Often, particularly if you are an experimentalist, you'll want to
process data produced by some instrument. To do so, you'll
need to get those data into Python. That requires code that
can read the data files and correctly interpret their format.
Reading text files - A surprising amount of data
comes in the form of text files. Text files have the
advantage that humans can read them in a text editor, like the one
in Spyder, but the disadvantage that they tend to take more disk
space than binary format files. Most text data files are
organized with each line in the file containing a related set of
data. For example, if you have a probe submerged in a river
taking repeated measurements, you might have on one line: the time
of the measurement, the temperature of the water, and the flow
speed of the water. The other lines would have the same
format, but, of course, different data.
To read a text data file into Python, you need to know the
format. One common format is to have values separated by
commas. These are called comma separated values files or csv
files and are sometimes given the extension .csv. Here is an
example of a csv file containing orbit data for the HaloSat
CubeSat, halosat_orbit.csv.
The first column is time which is given in TAI seconds since 1
January 2000. International Atomic Time (TAI, from the
French name temps atomique international) doesn't include leap
seconds.
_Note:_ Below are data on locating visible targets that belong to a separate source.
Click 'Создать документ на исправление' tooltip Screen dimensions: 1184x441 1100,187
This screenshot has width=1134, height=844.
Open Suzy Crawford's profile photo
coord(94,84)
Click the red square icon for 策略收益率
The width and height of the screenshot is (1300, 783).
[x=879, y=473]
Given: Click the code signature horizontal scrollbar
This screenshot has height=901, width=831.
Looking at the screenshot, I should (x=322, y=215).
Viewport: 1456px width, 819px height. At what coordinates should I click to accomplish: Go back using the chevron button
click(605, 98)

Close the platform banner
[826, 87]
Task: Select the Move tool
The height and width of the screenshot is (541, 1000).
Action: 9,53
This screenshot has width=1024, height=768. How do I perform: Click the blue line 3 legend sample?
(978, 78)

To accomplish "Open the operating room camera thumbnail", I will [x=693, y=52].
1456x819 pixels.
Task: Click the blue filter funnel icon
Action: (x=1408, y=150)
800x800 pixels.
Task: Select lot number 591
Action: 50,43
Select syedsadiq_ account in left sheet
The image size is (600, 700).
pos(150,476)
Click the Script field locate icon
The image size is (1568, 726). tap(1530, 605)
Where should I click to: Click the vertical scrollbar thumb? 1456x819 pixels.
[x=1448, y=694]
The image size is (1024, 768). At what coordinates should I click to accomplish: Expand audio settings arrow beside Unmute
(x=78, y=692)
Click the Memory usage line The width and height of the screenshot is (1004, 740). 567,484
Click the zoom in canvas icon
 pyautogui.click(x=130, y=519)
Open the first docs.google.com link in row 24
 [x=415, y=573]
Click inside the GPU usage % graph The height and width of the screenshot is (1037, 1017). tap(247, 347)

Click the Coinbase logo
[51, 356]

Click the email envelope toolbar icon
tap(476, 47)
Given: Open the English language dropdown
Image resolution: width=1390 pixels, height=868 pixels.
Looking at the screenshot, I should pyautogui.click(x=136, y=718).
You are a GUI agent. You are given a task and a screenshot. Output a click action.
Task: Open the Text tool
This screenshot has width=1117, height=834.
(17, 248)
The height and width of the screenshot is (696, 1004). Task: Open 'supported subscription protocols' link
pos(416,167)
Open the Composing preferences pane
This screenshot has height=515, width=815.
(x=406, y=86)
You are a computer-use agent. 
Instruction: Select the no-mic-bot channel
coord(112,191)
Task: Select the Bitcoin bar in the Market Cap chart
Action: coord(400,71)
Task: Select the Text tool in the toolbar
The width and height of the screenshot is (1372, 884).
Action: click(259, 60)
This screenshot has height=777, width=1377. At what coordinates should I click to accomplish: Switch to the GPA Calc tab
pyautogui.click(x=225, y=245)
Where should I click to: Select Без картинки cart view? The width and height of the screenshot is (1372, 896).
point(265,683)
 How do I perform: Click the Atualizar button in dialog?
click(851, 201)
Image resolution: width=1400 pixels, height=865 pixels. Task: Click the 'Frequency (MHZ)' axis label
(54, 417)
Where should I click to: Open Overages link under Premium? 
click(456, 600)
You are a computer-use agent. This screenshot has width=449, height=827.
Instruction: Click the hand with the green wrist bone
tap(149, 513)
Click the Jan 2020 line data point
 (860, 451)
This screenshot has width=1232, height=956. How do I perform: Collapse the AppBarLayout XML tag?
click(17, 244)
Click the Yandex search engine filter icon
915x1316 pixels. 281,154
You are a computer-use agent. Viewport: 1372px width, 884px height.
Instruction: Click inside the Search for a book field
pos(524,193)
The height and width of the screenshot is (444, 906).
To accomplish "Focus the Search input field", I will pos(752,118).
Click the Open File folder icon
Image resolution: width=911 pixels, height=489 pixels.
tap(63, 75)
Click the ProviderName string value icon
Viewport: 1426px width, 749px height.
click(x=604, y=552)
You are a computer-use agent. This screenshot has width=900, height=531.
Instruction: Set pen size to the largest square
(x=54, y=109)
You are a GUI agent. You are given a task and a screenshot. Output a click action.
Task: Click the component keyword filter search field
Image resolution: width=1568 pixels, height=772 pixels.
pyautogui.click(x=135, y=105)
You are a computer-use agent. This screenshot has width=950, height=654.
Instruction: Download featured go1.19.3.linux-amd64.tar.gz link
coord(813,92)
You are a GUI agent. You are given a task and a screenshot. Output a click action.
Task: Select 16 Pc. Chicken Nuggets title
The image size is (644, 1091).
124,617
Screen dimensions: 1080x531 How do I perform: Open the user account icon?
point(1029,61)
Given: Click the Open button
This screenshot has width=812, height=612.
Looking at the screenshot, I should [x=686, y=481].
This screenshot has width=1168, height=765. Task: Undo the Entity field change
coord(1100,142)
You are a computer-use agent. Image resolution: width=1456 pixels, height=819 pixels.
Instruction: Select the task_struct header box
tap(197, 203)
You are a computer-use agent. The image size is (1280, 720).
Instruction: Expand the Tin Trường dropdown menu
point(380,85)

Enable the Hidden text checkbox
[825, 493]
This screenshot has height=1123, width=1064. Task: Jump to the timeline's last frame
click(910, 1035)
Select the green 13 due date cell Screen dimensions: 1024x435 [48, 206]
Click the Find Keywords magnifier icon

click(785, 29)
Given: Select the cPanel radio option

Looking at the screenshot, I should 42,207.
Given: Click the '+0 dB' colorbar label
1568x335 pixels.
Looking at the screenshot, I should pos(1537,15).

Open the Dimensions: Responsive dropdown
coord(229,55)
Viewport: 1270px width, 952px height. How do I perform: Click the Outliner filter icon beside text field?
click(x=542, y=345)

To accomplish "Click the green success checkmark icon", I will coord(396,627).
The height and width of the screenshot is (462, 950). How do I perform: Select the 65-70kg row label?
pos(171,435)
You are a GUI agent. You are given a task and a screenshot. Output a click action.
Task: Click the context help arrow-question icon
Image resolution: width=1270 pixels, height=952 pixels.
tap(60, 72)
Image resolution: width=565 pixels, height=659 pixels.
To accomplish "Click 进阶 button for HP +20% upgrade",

The other three columns give the position of the
spacecraft in a reference frame centered on the Earth and rotating
with the Earth (called ECEF). The z-axis extends through true
north, which is basically the average direction of the Earth's
rotational axis, and the x-axis intersects the sphere of the earth
at 0° latitude (the equator) and 0° longitude (prime meridian in
Greenwich).
The following program will read the file into Python and put the
data into four numpy arrays called time, posx, posy, and posz.
# read in
halosat_orbit.csv
import numpy as np
f = open('halosat_orbit.csv') # open the text data file
t1, t2, t3, t4 = [], [], [], [] # temporary list to hold data
for line in f : # read each line in the file in turn
print(line)
s1, s2, s3, s4 = line.split(',') # split the input line
at the commas
t1.append(float(s1)) # convert the string to a
float and add to the list
t2.append(float(s2))
t3.append(float(s3))
t4.append(float(s4))
f.close() # close the text data file
time = np.array(t1) # make numpy arrays from the lists
posx = np.array(t2)
posy = np.array(t3)
posz = np.array(t4)
The second line opens the file with the given name and creates an
object that points to the file. The third line makes empty
lists to store the data. Why do we use lists rather than
numpy arrays at this point?
The forth line sets up a loop that reads each line from the file,
one at a time. In the body of the loop, we first print out
the line just read in. You might want to comment this out
after you know the code works. Then we split the line into
smaller strings at the commas; this gives us individual strings
for each of the numbers without any commas. Then we convert
each string into a float and append it at the end of the
appropriate list. After the loop is done, we close the file,
which is very important because we won't be able to open the file
again until it is closed. Then we convert the lists into
numpy arrays.
Run the program to check if it works. Note that it doesn't
print anything out, so after running look at the variables in the
Variable explorer pane. Check if time has the same length as
the position variables.
People often have to read in text data file, so NumPy has a routine to do this called loadtxt. The code above could be shortened to
(time, posx, posy,
posz) = np.loadtxt('halosat_orbit.csv', delimiter=',',
unpack=True)
The loadtxt
routine reads in a text file and then splits each line into
pieces, just like our code above. The data file name is the
only required argument. Using delimiter=',' tells loadtxt to divide
each line using commas. The default output of loadtxt is a 2D
array. Using unpack=True
makes loadtxt
transpose its output so you can write each column to a variable
using a tuple on the left hand side of the equal sign. The
routine has lots of options, as shown at https://docs.scipy.org/doc/numpy/reference/generated/numpy.loadtxt.html.
loadtxt allows
comment lines in the file. By default any line that starts
with # is a comment, but you can change the character if you
like. Also, you can skip rows at the beginning of the file;
this is useful if your file starts with a block of text describing
the contents. loadtxt
does the job in most cases, but sometimes the data are formatted
in a way that it can't handle. In that case, you can write a
custom routine starting with the code in the first example.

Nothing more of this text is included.